The major social investing news stories of the year include significant corporate governance reforms and the success of community investment.

When investors assess the significant events of 2002, many will likely fixate on financial woes. However, these very difficulties created opportunities for socially responsible investing (SRI) and exposed many underlying SRI strengths.

1. Corporate Governance Reforms

Starting in late 2001 with the meltdown of Enron and extending through 2002, a handful of well-known companies succumbed to corporate governance scandals that eroded investor confidence and raided employee retirement savings.

The Sarbanes-Oxley Act, passed by Congress and signed by the President in July, aims to improve auditor independence, corporate responsibility, financial disclosure, and corporate accountability while guarding against conflicts of interest. Also in the summer of 2002, the New York Stock Exchange (NYSE) proposed stricter corporate governance standards for its listed companies.

While the SRI community applauded these reforms, it also pointed out that such reforms do not go far enough to solve the pervasive corporate governance problems, which will persist until deeper systemic reforms are enacted. Both the proposed NYSE standards and the Sarbanes-Oxley Act retain loopholes or remain silent on such vital issues as abolishing staggered boards, expensing stock options, and disclosing corporate environmental and social liabilities.

"Out of tragedy sometimes comes good, as these debacles finally inspired legislators and regulators to enact some of the corporate governance reforms that are welcomed by all investors," said SRI World Group President Jay Falk. is a network site of SRI World Group.

Related Corporate Governance Articles:
The Strengths and Inadequacies of the Sarbanes-Oxley Act
New York Stock Exchange Calls for Tighter Corporate Governance Standards

2. SRI Mutual Funds Weather the Bear Market

The year 2002 was a dismal year for the financial markets. At the close of the year, the S&P 500 was down a whopping 23.4%, and the Dow Industrials were down 16.8%. Nevertheless, socially responsible mutual funds performed as well as their non-SRI peer funds.

★ ★ ★

WORK TASK 1
Answer these questions about the article on 2002 social investing news:
(a) In what month was the Sarbanes-Oxley Act signed?
(b) By what percentage was the S&P 500 down at the close of 2002?
(c) Whose meltdown in late 2001 began the wave of corporate governance scandals?
WORK TASK 2
Retype the part of the social investing article between "The major social" and "underlying SRI strengths.", inclusive.
WORK TASK 3
Continue the article on 2002 social investing news from the point where it stops.
You won't need the dataset items for this work.

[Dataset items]
★ ★ ★

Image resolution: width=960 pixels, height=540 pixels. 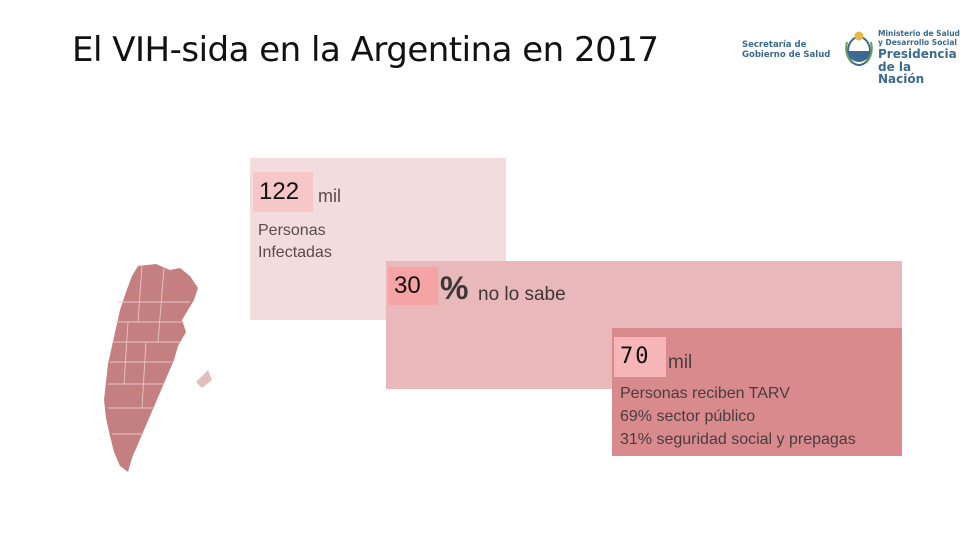 What do you see at coordinates (738, 440) in the screenshot?
I see `tarv-desc-line-3: 31% seguridad social y prepagas` at bounding box center [738, 440].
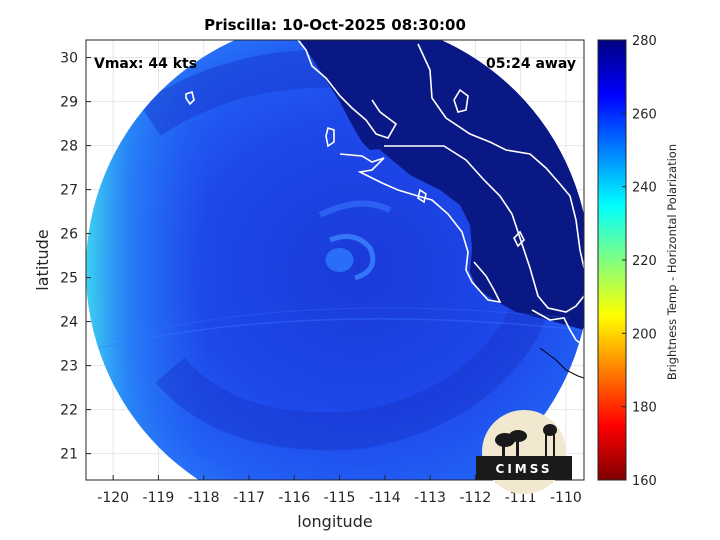 The height and width of the screenshot is (540, 720). I want to click on colorbar-gradient, so click(612, 260).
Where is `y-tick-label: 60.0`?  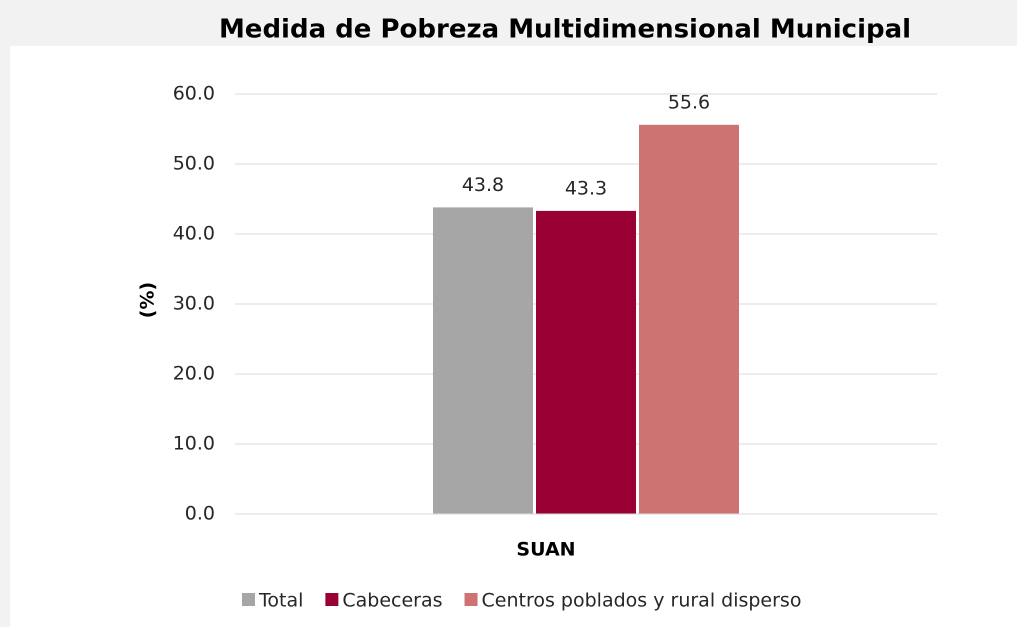
y-tick-label: 60.0 is located at coordinates (194, 94).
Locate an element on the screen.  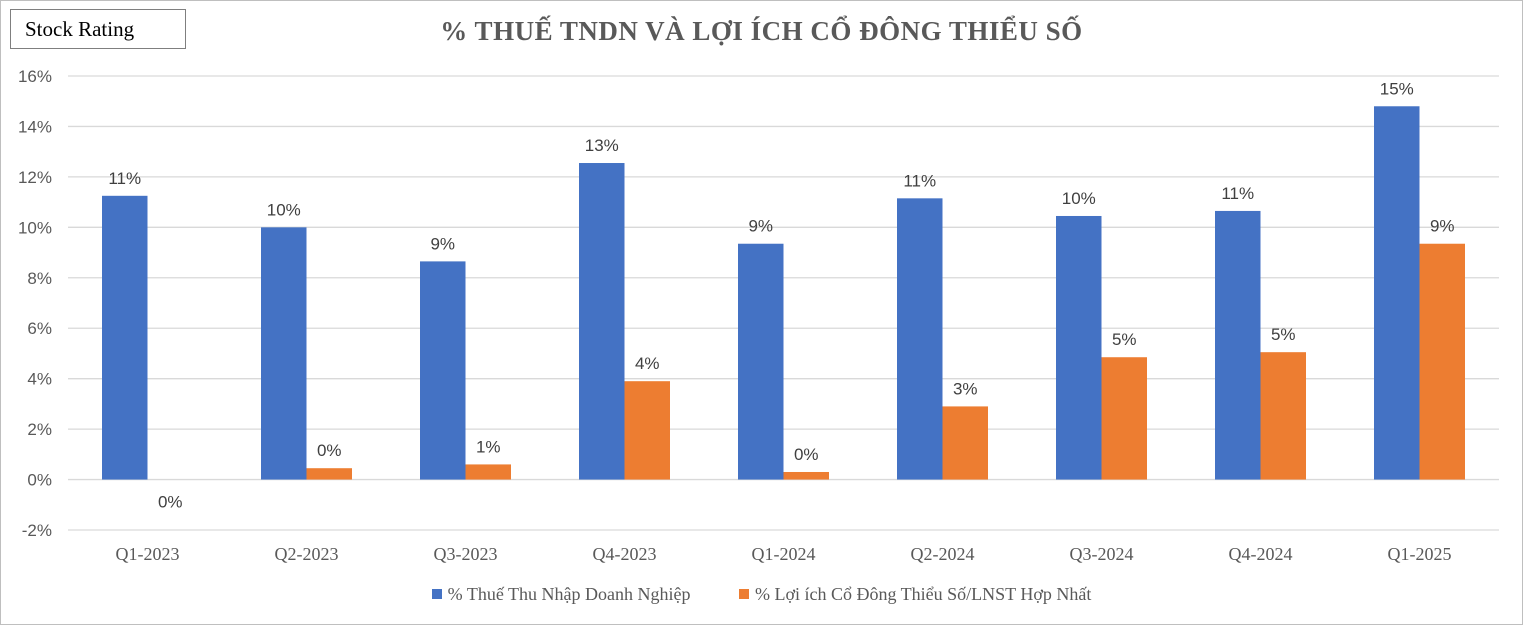
y-tick-label: 4% is located at coordinates (40, 380).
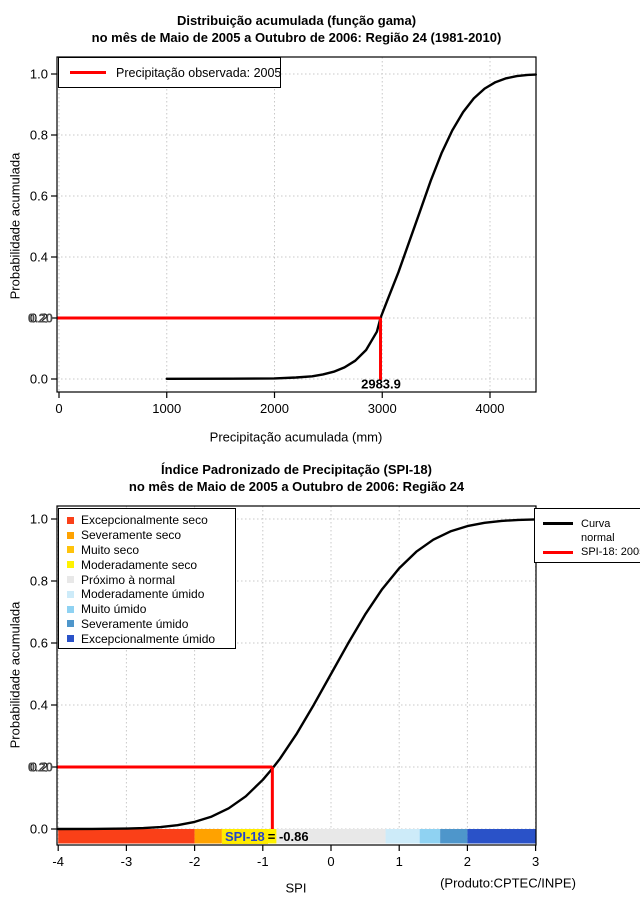  I want to click on top-legend: Precipitação observada: 2005, so click(170, 72).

★ ★ ★

ANSWER AREA 1
(a) July
(b) 23.4%
(c) Enron's

ANSWER AREA 2
The major social investing news stories of the year include significant corporate governance reforms and the success of community investment.

When investors assess the significant events of 2002, many will likely fixate on financial woes. However, these very difficulties created opportunities for socially responsible investing (SRI) and exposed many underlying SRI strengths.

ANSWER AREA 3
In an analysis of the mutual funds tracked on, SRI World Group found that over the last year 32 of 62 SRI funds had returns that beat more than half of their peer non-SRI mutual funds. Looking at three-year performance results, 30 of 52 SRI funds topped more than half of their peer non-SRI mutual funds.

Regarding individual funds in 2002, SRI fixed-income funds outperformed other classes of SRI mutual funds by a wide margin. The top performing funds were the Parnassus Fixed Income Fund (PRFIX) at 12.20% and the New Covenant Income Fund (NCICX) at 9.61%. Reflecting general market performance, SRI balanced and equity funds were all in negative territory. The top performing SRI balanced fund was the New Covenant Balanced Income Fund (NCBIX) at -1.99%, and the two top performing SRI equity funds were the Parnassus Equity Income (PRBLX) at -3.69% and the Ariel Fund (ARGFX) at -5.18%.

In the first half of 2002 many investors reacted to the ongoing bear market by pulling assets out of mutual funds. According to an analysis of Lipper data commissioned by the Social Investment Forum, between January and June 2002 there was a net outflow from U.S. diversified funds of approximately 9.5 percent of total assets. However, the opposite occurred with SRI mutual funds. According to that same analysis of Lipper data, SRI mutual funds experienced a net inflow of 3 percent during the same time period. Lipper is a Reuters-owned firm that tracks 80,000 mutual funds worldwide.

"Social investors tend to be 'sticky'-in other words, they trust that the financial, social, and environmental strengths of their investments will create long-term value, even when bearish short-term prospects scare other investors," said Mr. Falk.

Related SRI Mutual Fund Articles:
Investors Continue to Put Money into SRI Mutual Funds

3. Community Investment Pays

In a year that saw the stock market drop for the third year in a row and 1-year CD rates fall below 2 percent, investors who had assets allocated to community investing looked very wise. Many community investments offered investors a 2 or 3 percent return or possibly higher. At the same time, since community investments have such a good payback rate, those who participated in community investing in 2002 avoided the minefield of the corporate bond market. Indeed, by helping create affordable housing and new jobs, community investing generated some of the best double bottom line returns of the year.

The California Public Employees' Retirement System (CalPERS) made community investing pay not only in 2002 but throughout the whole decade. Last month CalPERS, the nation's largest pension fund (with more than $132 billion in assets), announced that its Single Family Housing Program has been its highest returning investment category over the last decade. The program has returned more than 20 percent annually since its inception in 1992, earning the pension fund and its members more than $500 million throughout that period. Other institutional investors, such as the General Board of Pension and Health Benefits of the United Methodist Church, experienced similarly strong returns on their community investments.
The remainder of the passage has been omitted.